Your task =>
What is needed here is an exact copy of all the data.

Stored items
+===+

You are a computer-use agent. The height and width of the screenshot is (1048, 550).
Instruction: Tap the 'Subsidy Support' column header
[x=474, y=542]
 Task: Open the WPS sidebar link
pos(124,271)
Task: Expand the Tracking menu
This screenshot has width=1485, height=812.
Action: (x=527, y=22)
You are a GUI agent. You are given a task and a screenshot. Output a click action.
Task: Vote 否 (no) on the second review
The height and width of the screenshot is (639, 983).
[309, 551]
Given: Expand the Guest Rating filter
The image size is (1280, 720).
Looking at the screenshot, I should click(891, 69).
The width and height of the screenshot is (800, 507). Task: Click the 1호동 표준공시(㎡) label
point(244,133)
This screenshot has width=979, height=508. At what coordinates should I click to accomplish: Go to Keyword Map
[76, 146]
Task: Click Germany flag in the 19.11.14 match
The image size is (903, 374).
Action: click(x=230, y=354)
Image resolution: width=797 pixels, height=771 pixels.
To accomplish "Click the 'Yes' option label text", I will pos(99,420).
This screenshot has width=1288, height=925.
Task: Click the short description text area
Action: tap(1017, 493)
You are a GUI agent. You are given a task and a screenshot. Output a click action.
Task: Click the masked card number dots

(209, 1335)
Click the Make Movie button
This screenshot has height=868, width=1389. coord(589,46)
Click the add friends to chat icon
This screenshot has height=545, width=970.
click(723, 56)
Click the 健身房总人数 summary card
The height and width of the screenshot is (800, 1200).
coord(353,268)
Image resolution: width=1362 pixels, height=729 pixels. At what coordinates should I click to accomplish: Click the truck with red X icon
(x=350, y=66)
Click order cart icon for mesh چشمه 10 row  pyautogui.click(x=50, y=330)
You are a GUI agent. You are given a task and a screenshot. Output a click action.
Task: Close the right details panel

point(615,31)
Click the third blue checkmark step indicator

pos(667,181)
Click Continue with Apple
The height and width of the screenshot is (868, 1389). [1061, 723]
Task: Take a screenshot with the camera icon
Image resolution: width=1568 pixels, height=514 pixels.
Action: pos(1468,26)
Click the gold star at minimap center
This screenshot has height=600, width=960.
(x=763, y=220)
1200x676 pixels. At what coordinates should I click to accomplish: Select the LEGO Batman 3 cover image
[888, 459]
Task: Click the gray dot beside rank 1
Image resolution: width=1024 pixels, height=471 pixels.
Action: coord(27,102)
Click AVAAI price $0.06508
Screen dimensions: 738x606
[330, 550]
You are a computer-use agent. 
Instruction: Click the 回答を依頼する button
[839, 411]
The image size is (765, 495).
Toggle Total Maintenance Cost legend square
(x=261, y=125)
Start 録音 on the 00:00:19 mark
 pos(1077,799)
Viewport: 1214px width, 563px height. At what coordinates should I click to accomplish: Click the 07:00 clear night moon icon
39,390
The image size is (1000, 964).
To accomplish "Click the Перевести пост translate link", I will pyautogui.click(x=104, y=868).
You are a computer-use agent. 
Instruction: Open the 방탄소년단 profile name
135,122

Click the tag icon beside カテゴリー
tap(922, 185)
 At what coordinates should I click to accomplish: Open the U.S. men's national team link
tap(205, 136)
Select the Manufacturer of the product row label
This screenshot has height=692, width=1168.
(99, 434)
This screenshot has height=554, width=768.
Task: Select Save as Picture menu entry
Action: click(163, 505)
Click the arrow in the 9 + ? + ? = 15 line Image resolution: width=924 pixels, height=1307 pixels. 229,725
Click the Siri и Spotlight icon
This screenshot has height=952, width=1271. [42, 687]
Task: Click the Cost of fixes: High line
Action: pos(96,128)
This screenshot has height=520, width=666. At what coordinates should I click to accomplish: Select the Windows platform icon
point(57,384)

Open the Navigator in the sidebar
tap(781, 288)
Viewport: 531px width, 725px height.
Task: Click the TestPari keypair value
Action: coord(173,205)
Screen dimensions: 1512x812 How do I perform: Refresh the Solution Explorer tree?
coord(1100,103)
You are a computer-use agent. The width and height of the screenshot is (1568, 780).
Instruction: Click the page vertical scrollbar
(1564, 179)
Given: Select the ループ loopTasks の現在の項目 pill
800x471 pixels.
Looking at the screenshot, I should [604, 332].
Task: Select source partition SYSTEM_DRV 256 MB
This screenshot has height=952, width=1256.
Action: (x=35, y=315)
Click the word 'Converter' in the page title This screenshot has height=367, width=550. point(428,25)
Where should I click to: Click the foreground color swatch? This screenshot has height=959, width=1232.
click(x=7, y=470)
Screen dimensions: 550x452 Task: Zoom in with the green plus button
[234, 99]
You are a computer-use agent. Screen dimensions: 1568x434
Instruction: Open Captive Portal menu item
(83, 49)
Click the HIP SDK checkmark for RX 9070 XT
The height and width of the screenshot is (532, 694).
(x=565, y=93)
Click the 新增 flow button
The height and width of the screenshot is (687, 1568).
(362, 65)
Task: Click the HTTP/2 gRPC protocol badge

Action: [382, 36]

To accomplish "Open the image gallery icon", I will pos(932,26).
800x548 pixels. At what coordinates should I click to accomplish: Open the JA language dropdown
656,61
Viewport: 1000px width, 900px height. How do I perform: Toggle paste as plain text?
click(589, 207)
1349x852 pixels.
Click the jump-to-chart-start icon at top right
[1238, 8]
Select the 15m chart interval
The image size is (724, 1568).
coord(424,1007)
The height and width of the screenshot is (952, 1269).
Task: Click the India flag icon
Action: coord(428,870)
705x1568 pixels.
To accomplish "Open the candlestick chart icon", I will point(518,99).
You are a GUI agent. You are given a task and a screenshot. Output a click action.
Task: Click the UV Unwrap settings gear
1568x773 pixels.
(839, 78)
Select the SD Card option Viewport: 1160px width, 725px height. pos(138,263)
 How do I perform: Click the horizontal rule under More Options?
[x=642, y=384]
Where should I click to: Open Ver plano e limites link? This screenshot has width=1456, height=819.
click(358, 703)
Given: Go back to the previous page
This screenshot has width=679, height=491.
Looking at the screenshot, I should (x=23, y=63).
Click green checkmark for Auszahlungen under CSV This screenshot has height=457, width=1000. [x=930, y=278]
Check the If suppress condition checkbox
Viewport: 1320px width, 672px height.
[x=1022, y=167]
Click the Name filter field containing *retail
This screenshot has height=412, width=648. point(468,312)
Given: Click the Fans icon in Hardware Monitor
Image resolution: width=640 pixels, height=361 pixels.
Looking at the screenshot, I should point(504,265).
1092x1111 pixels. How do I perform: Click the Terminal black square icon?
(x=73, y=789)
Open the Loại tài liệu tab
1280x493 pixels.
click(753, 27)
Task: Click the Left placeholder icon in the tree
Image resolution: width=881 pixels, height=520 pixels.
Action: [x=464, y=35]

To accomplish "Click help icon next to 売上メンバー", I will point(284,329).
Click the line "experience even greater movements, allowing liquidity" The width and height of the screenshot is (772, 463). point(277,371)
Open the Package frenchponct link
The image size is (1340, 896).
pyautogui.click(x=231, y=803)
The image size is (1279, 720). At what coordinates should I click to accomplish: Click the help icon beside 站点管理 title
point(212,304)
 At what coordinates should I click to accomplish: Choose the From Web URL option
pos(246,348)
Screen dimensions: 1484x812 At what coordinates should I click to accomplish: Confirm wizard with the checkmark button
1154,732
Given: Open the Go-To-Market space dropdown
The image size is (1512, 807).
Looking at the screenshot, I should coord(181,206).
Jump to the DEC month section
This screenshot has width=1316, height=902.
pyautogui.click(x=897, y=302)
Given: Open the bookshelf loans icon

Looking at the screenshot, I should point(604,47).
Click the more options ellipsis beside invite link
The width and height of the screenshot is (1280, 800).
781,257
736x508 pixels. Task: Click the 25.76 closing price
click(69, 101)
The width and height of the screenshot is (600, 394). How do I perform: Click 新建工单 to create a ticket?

+===+

Answer space =>
You are a computer-use agent. The height and width of the screenshot is (1048, 550).
Instruction: Tap the 'Subsidy Support' column header
[x=474, y=542]
 Task: Open the WPS sidebar link
pos(124,271)
Task: Expand the Tracking menu
This screenshot has width=1485, height=812.
Action: (x=527, y=22)
You are a GUI agent. You are given a task and a screenshot. Output a click action.
Task: Vote 否 (no) on the second review
The height and width of the screenshot is (639, 983).
[309, 551]
Given: Expand the Guest Rating filter
The image size is (1280, 720).
Looking at the screenshot, I should click(891, 69).
The width and height of the screenshot is (800, 507). Task: Click the 1호동 표준공시(㎡) label
point(244,133)
This screenshot has width=979, height=508. At what coordinates should I click to accomplish: Go to Keyword Map
[76, 146]
Task: Click Germany flag in the 19.11.14 match
The image size is (903, 374).
Action: click(x=230, y=354)
Image resolution: width=797 pixels, height=771 pixels.
To accomplish "Click the 'Yes' option label text", I will pos(99,420).
This screenshot has width=1288, height=925.
Task: Click the short description text area
Action: tap(1017, 493)
You are a GUI agent. You are given a task and a screenshot. Output a click action.
Task: Click the masked card number dots

(209, 1335)
Click the Make Movie button
This screenshot has height=868, width=1389. coord(589,46)
Click the add friends to chat icon
This screenshot has height=545, width=970.
click(723, 56)
Click the 健身房总人数 summary card
The height and width of the screenshot is (800, 1200).
coord(353,268)
Image resolution: width=1362 pixels, height=729 pixels. At what coordinates should I click to accomplish: Click the truck with red X icon
(x=350, y=66)
Click order cart icon for mesh چشمه 10 row  pyautogui.click(x=50, y=330)
You are a GUI agent. You are given a task and a screenshot. Output a click action.
Task: Close the right details panel

point(615,31)
Click the third blue checkmark step indicator

pos(667,181)
Click Continue with Apple
The height and width of the screenshot is (868, 1389). [1061, 723]
Task: Take a screenshot with the camera icon
Image resolution: width=1568 pixels, height=514 pixels.
Action: pos(1468,26)
Click the gold star at minimap center
This screenshot has height=600, width=960.
(x=763, y=220)
1200x676 pixels. At what coordinates should I click to accomplish: Select the LEGO Batman 3 cover image
[888, 459]
Task: Click the gray dot beside rank 1
Image resolution: width=1024 pixels, height=471 pixels.
Action: coord(27,102)
Click AVAAI price $0.06508
Screen dimensions: 738x606
[330, 550]
You are a computer-use agent. 
Instruction: Click the 回答を依頼する button
[839, 411]
The image size is (765, 495).
Toggle Total Maintenance Cost legend square
(x=261, y=125)
Start 録音 on the 00:00:19 mark
 pos(1077,799)
Viewport: 1214px width, 563px height. At what coordinates should I click to accomplish: Click the 07:00 clear night moon icon
39,390
The image size is (1000, 964).
To accomplish "Click the Перевести пост translate link", I will pyautogui.click(x=104, y=868).
You are a computer-use agent. 
Instruction: Open the 방탄소년단 profile name
135,122

Click the tag icon beside カテゴリー
tap(922, 185)
 At what coordinates should I click to accomplish: Open the U.S. men's national team link
tap(205, 136)
Select the Manufacturer of the product row label
This screenshot has height=692, width=1168.
(99, 434)
This screenshot has height=554, width=768.
Task: Select Save as Picture menu entry
Action: click(163, 505)
Click the arrow in the 9 + ? + ? = 15 line Image resolution: width=924 pixels, height=1307 pixels. 229,725
Click the Siri и Spotlight icon
This screenshot has height=952, width=1271. [42, 687]
Task: Click the Cost of fixes: High line
Action: pos(96,128)
This screenshot has height=520, width=666. At what coordinates should I click to accomplish: Select the Windows platform icon
point(57,384)

Open the Navigator in the sidebar
tap(781, 288)
Viewport: 531px width, 725px height.
Task: Click the TestPari keypair value
Action: coord(173,205)
Screen dimensions: 1512x812 How do I perform: Refresh the Solution Explorer tree?
coord(1100,103)
You are a computer-use agent. The width and height of the screenshot is (1568, 780).
Instruction: Click the page vertical scrollbar
(1564, 179)
Given: Select the ループ loopTasks の現在の項目 pill
800x471 pixels.
Looking at the screenshot, I should [604, 332].
Task: Select source partition SYSTEM_DRV 256 MB
This screenshot has height=952, width=1256.
Action: (x=35, y=315)
Click the word 'Converter' in the page title This screenshot has height=367, width=550. point(428,25)
Where should I click to: Click the foreground color swatch? This screenshot has height=959, width=1232.
click(x=7, y=470)
Screen dimensions: 550x452 Task: Zoom in with the green plus button
[234, 99]
You are a computer-use agent. Screen dimensions: 1568x434
Instruction: Open Captive Portal menu item
(83, 49)
Click the HIP SDK checkmark for RX 9070 XT
The height and width of the screenshot is (532, 694).
(x=565, y=93)
Click the 新增 flow button
The height and width of the screenshot is (687, 1568).
(362, 65)
Task: Click the HTTP/2 gRPC protocol badge

Action: [382, 36]

To accomplish "Open the image gallery icon", I will pos(932,26).
800x548 pixels. At what coordinates should I click to accomplish: Open the JA language dropdown
656,61
Viewport: 1000px width, 900px height. How do I perform: Toggle paste as plain text?
click(589, 207)
1349x852 pixels.
Click the jump-to-chart-start icon at top right
[1238, 8]
Select the 15m chart interval
The image size is (724, 1568).
coord(424,1007)
The height and width of the screenshot is (952, 1269).
Task: Click the India flag icon
Action: coord(428,870)
705x1568 pixels.
To accomplish "Open the candlestick chart icon", I will point(518,99).
You are a GUI agent. You are given a task and a screenshot. Output a click action.
Task: Click the UV Unwrap settings gear
1568x773 pixels.
(839, 78)
Select the SD Card option Viewport: 1160px width, 725px height. pos(138,263)
 How do I perform: Click the horizontal rule under More Options?
[x=642, y=384]
Where should I click to: Open Ver plano e limites link? This screenshot has width=1456, height=819.
click(358, 703)
Given: Go back to the previous page
This screenshot has width=679, height=491.
Looking at the screenshot, I should (x=23, y=63).
Click green checkmark for Auszahlungen under CSV This screenshot has height=457, width=1000. [x=930, y=278]
Check the If suppress condition checkbox
Viewport: 1320px width, 672px height.
[x=1022, y=167]
Click the Name filter field containing *retail
This screenshot has height=412, width=648. point(468,312)
Given: Click the Fans icon in Hardware Monitor
Image resolution: width=640 pixels, height=361 pixels.
Looking at the screenshot, I should point(504,265).
1092x1111 pixels. How do I perform: Click the Terminal black square icon?
(x=73, y=789)
Open the Loại tài liệu tab
1280x493 pixels.
click(753, 27)
Task: Click the Left placeholder icon in the tree
Image resolution: width=881 pixels, height=520 pixels.
Action: [x=464, y=35]

To accomplish "Click help icon next to 売上メンバー", I will point(284,329).
Click the line "experience even greater movements, allowing liquidity" The width and height of the screenshot is (772, 463). point(277,371)
Open the Package frenchponct link
The image size is (1340, 896).
pyautogui.click(x=231, y=803)
The image size is (1279, 720). At what coordinates should I click to accomplish: Click the help icon beside 站点管理 title
point(212,304)
 At what coordinates should I click to accomplish: Choose the From Web URL option
pos(246,348)
Screen dimensions: 1484x812 At what coordinates should I click to accomplish: Confirm wizard with the checkmark button
1154,732
Given: Open the Go-To-Market space dropdown
The image size is (1512, 807).
Looking at the screenshot, I should coord(181,206).
Jump to the DEC month section
This screenshot has width=1316, height=902.
pyautogui.click(x=897, y=302)
Given: Open the bookshelf loans icon

Looking at the screenshot, I should point(604,47).
Click the more options ellipsis beside invite link
The width and height of the screenshot is (1280, 800).
781,257
736x508 pixels. Task: Click the 25.76 closing price
click(69, 101)
The width and height of the screenshot is (600, 394). How do I perform: Click 新建工单 to create a ticket?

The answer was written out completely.